Performance and some existing problems

When I started the conky after a cold boot, I was really surprised when seeing conky reported that over 600MB of RAM were being used, which is very unreasonable consider Xcfe is known for being very light-weight. However, I double-checked with Htop and it seemed it was just a problem with the conky config. Htop showed that less than 150MB of RAM were being used after a cold boot with only conky and htop running. This is pretty nice and means that you can run DreamLinux on old computers without any problem.

DreamLinux consumes less than 150MB of RAM at idle, according to htop (but over 600MB according to conky)
With NetworkManager and the built-in Bluetooth driver, all the network stuffs of my laptop work fine on DreamLinux. NetworkManager also recognizes my 3G USB very fast, which is a good thing.

However, only 3 function keys of my laptop work out of the box on DreamLinux. All the other Fn keys, including the printscreen key, dont work.

There are some other things that I believe DreamLinux is seriously lacking:

- A tool to scan additional devices and offer installing option for proprietary drivers: There is no such tool in DreamLinux so I had to install the ATI driver for my graphic card myself. Most popular Linux distros like Ubuntu or Linux Mint have this tool and it is really a very good thing to have. If the DreamLinux team has the ambition to make DreamLinux more popular, this tool must be included in future releases.

- A volume control icon on the desktop: By default, there is no volume control icon on both the top panel and the bottom Plank dock, that's why to change the sound volume, I had to run alsamixer in the terminal.

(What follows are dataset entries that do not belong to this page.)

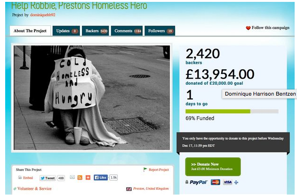Switch to the Updates tab
This screenshot has width=297, height=195.
(x=66, y=31)
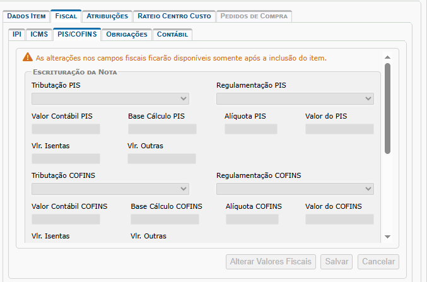The height and width of the screenshot is (282, 427).
Task: Open the Tributação COFINS dropdown
Action: click(110, 189)
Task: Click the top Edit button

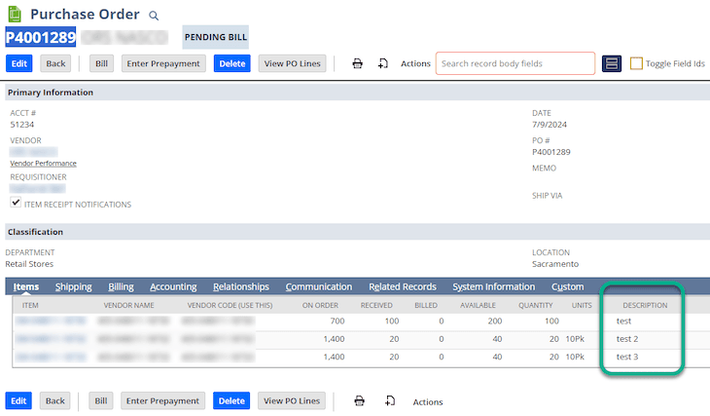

- Thunar doesnt display other partitions: This is not a big problem since I can find all the partitions on my hard drive in the /mnt folder. However, I still believe it would be nicer if Thunar is set to display other partitions by default.

Conclusion

DreamLinux is not a perfect distro in my opinion but I still really like it. It is really a unique distro of its own with the solid Debian base, the Xcfe desktop environment and the pre-installed applications. If the developing team keeps following the current route and fix all the existing problems, DreamLinux has the potential to be more popular and successful in the future.